Certains médecins tentent d’atténuer l’anxiété des patients pendant les examens intimes en plaisantant et en tenant des propos amusants, en relatant des histoires personnelles ou en minimisant l’importance de l’examen. Bien qu’il soit naturel de vouloir mettre les patients à l’aise, il est préférable d’éviter ces types de conversations lors d’examens intimes, car le patient pourrait mal les interpréter.

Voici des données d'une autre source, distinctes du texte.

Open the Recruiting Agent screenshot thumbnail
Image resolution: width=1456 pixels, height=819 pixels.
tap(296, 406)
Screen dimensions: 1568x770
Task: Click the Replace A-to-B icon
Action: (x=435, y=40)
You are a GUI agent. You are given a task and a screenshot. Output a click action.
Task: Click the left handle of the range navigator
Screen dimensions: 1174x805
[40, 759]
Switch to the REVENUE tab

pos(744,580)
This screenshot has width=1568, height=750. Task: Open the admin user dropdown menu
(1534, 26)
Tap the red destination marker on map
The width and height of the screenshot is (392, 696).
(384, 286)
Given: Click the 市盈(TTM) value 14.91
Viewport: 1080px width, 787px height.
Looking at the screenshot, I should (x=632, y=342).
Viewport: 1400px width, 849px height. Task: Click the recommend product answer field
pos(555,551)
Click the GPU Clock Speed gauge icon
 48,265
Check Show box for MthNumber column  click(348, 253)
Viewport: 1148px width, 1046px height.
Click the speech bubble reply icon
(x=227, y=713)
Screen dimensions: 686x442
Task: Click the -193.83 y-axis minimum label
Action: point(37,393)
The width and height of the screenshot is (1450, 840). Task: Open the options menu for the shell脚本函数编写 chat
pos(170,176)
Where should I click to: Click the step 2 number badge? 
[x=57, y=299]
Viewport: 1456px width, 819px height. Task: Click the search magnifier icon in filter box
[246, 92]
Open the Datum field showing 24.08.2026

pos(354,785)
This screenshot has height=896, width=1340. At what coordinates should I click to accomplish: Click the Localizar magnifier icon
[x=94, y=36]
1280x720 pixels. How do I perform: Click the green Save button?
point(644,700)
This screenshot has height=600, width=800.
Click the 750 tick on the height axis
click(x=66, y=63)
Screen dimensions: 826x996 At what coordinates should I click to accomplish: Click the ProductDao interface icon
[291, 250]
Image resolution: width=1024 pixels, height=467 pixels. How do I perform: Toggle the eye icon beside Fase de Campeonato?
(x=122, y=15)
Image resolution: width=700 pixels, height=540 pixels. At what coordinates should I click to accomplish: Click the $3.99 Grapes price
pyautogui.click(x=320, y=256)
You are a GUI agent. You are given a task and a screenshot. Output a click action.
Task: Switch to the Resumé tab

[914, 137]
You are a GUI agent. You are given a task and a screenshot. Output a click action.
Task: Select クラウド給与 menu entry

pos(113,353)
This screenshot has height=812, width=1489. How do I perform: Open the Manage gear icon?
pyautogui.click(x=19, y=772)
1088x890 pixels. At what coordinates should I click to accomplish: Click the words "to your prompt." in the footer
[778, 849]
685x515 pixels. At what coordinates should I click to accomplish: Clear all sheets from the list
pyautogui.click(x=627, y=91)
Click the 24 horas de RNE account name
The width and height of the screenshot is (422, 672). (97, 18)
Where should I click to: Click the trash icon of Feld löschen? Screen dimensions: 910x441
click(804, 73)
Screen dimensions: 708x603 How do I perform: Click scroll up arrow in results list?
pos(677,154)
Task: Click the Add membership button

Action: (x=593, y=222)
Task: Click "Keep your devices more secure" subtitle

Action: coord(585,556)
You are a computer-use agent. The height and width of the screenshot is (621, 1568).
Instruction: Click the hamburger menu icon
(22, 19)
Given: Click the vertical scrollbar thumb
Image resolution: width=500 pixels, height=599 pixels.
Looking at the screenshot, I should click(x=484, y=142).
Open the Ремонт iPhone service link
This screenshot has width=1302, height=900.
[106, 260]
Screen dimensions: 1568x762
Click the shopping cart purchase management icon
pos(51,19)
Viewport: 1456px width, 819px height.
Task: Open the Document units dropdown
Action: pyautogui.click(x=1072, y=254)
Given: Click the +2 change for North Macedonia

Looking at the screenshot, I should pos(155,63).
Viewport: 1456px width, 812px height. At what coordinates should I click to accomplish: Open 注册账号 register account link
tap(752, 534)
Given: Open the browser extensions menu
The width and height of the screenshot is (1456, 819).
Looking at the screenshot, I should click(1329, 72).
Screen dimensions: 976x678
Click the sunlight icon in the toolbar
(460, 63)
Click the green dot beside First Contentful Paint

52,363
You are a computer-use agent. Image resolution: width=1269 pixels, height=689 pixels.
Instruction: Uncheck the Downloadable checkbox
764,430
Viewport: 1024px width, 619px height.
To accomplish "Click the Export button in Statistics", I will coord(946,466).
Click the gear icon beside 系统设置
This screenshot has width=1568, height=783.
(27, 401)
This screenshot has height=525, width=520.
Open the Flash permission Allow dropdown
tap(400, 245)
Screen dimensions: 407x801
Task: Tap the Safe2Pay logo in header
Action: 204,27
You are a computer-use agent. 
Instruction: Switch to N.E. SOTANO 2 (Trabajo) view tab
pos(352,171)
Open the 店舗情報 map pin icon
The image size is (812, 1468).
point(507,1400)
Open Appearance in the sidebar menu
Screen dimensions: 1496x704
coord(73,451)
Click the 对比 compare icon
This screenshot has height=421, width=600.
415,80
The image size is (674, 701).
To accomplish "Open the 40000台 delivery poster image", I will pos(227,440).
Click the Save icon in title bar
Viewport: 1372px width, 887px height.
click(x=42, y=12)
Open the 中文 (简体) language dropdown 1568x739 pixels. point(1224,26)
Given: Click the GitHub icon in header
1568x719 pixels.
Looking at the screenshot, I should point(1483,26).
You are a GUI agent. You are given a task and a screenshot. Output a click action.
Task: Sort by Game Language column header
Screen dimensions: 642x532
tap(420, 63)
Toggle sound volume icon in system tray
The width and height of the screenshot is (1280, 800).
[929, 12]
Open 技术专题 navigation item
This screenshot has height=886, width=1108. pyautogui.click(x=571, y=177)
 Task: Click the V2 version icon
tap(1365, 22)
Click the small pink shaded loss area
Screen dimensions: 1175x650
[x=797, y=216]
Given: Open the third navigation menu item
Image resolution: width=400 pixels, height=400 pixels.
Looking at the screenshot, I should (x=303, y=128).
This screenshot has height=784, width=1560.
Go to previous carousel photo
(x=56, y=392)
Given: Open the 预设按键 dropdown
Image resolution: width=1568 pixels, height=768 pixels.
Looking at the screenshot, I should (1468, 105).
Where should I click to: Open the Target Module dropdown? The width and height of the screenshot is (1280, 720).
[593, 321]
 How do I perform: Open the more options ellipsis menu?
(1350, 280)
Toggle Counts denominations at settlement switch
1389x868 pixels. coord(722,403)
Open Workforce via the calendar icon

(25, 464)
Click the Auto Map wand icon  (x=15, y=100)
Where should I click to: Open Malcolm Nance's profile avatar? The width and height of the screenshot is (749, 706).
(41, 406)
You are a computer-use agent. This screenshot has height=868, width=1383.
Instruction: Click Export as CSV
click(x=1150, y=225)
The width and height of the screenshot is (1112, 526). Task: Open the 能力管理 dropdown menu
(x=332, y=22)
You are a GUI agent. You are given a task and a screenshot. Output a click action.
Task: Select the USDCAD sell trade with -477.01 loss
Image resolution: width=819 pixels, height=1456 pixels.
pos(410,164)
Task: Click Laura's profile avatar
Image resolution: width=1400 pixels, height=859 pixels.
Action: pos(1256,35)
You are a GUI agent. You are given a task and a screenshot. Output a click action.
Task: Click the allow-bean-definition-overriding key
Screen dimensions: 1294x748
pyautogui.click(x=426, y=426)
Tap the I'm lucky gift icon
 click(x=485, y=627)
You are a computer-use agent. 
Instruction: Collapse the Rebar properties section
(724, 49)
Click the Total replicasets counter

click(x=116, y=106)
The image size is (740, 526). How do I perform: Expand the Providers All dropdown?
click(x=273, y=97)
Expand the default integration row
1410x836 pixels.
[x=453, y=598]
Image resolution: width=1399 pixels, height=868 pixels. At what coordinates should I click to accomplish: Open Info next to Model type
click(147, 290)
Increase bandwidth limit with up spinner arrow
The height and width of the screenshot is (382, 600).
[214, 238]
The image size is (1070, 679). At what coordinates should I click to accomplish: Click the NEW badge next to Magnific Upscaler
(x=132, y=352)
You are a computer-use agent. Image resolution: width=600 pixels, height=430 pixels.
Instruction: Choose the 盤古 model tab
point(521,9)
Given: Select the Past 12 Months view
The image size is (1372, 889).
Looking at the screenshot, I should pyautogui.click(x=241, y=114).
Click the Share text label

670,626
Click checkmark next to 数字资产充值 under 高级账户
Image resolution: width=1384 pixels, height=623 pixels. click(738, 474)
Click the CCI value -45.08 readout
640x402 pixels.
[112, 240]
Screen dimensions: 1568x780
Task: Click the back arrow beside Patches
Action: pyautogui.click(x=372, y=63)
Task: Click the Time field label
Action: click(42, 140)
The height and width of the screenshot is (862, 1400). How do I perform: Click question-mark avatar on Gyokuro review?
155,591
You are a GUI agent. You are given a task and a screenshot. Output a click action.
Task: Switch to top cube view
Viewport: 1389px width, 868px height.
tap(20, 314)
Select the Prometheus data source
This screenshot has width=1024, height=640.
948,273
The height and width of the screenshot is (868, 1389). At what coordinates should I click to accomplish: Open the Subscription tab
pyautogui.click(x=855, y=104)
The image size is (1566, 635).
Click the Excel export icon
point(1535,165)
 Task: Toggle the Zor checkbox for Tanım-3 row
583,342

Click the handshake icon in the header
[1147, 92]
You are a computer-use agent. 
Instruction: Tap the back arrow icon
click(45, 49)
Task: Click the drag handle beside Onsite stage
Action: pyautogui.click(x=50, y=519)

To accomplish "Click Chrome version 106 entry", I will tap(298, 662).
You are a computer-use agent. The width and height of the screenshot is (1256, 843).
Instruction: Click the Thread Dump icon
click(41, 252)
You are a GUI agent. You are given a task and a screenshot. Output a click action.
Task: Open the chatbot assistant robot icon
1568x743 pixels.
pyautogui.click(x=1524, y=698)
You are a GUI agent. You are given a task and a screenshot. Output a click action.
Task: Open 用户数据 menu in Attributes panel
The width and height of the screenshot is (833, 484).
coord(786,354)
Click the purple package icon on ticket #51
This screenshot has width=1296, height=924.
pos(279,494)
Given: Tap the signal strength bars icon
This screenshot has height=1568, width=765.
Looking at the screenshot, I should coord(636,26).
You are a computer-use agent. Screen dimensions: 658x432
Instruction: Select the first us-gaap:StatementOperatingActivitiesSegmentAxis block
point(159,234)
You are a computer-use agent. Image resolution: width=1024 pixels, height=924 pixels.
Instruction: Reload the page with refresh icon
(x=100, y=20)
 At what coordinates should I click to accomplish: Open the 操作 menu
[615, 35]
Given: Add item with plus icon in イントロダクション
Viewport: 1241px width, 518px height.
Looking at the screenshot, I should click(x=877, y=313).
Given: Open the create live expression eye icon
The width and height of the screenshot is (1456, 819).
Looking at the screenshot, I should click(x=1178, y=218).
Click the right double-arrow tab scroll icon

Selon l’expérience de l’ACPM, la meilleure façon de mettre le patient à l’aise est de se montrer attentionné et compatissant et de faire preuve d’un comportement professionnel irréprochable.

En bref

  • Réévaluez s’il y a lieu de recourir aux services d’un tiers pour certains examens physiques, ou pour tous les examens, peu importe le sexe du patient ou la durée de la relation médecin patient. Le recours à un tiers peut vous offrir protection et réconfort, à vous et à vos patients, en particulier pendant les examens intimes.
  • Bien que le consentement puisse être implicite lorsqu’un membre de l’équipe de soins (p. ex. une infirmière) participe à l’examen et agit à titre de tiers, obtenez un consentement explicite lorsque le rôle de cette personne se limite à celui d’observateur. Le consentement du patient et la présence d’un tiers doivent être clairement consignés dans le dossier médical.
  • Que vous ayez ou non recours à un tiers, envisagez d’autres stratégies générales pour gérer les risques lors d’examens physiques, notamment en respectant l’intimité des patients, en maintenant des limites appropriées et en adoptant en tout temps un comportement professionnel.

 


 

Références

  1. Rotenberg C, Cotter A. Les agressions sexuelles déclarées par la police au Canada avant et après le mouvement #MoiAussi, 2016 et 2017. Ottawa (CA) : Statistique Canada; 8 novembre 2018, Catalogue no 85-002-X
  2. Collège des médecins et chirurgiens de l’Alberta [En ligne]. Edmonton : CPSA : 11 juin 2018. Creating Safe Spaces for All in Alberta’s Healthcare System [cité le 10 janvier 2019] Disponble : http://www.cpsa.ca/creating-safe-spaces-for-all-in-albertas healthcare-system/.
  3. Par exemple, consulter la Loi de 2017 sur la protection des patients de l’Ontario, LO 2017, c 11, la Loi modifiant diverses lois concernant principalement l’admission aux professions et la gouvernance du système professionnel du Québec, LRQ 2017, c 11 et Act to Protect Patients, SA 2018 c 15 de l’Alberta
  4. Par exemple, consulter le document du Collège des médecins et chirurgiens de la Colombie-Britannique, FAQ on Boundary Violations in the Patient-Physician Relationship, novembre 2017; le document du Collège des médecins et chirurgiens de l’Alberta, Chaperone Requirements, juin 2014; la publication du Collège des médecins et chirurgiens de Terre-Neuve-et-Labrador, Practice Guideline on Chaperones & Sensitive Examinations (décembre 2016).
  5. Par exemple, voir le document du Collège des médecins et chirurgiens de la Colombie Britannique, Guideline on Independent Medical Examinations, révisé en février 2013.
  6. Par exemple, le Collège des médecins et chirurgiens de l’Alberta offre un atelier de formation pour les accompagnateurs.